Another point. Have you tried to use the real time kernel?

kubiznak_petr · ‎10-10-2017

Hi Daiane, thank you for your reply.

I have not tested with those kernels since I don't have them. Can you please provide such zImages?

I didn't follow the mutex lifetime, as I don't know how to efficiently do it. I never had a chance to learn something more efficient than kernel logs. How would you do that?

Just by luck, I found that the evbug kernel module might be incident with the issue. When I rmmod evbug, I never see the issue appear. When I insmod evbug again, the issue reappears. I don't think it's the root cause, though.

OtavioSalvador · ‎10-17-2017

If you can, check our current linux-fslc-imx release as it has several fixes. The rocko branch has it up to date.

kubiznak_petr · ‎07-03-2018

Hi Otavio, thank you for your reply. I've made the test with recent linux-fslc-imx (4.1-2.0.x+gitAUTOINC+6c1ad49339-r0) in rocko, with the same result. The imx_sema4.c file equals the one from version 4.1.38.

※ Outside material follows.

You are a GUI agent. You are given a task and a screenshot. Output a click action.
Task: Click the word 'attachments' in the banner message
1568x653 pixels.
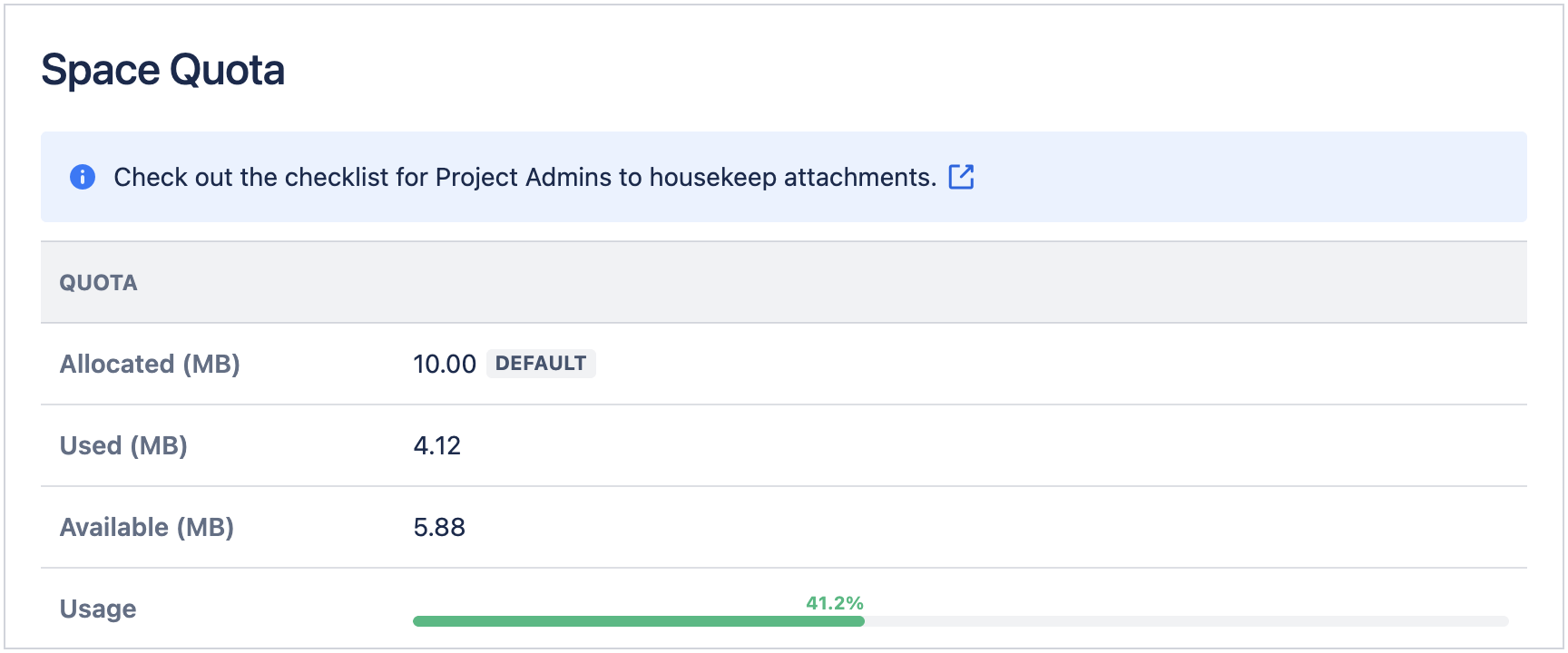(x=859, y=177)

Can now the issue be escalated? Or is there an option to switch to another kernel with full i.MX6SoloX support?

BiyongSUN · ‎07-03-2018

Below is your descript of "the problem"

It is like a protocol sequence.

It needs virtualization to do so.

Or need lock a complete i2c communication of A9 side. then release to M4. Then M4 finish a complete i2c communication then release to A9.

It could not be lock at anytime or middle of i2c communication. That is why need virtualization.

The hardware semaphore is not to handle a sequence. that is why the log shows lots of try to lock.

It is not a GPIO, it is i2c bus.

If it is just a GPIO, it can just use a hardware semaphore to do so. you can try a GPIO to see what is happening.

That is the last reply from me.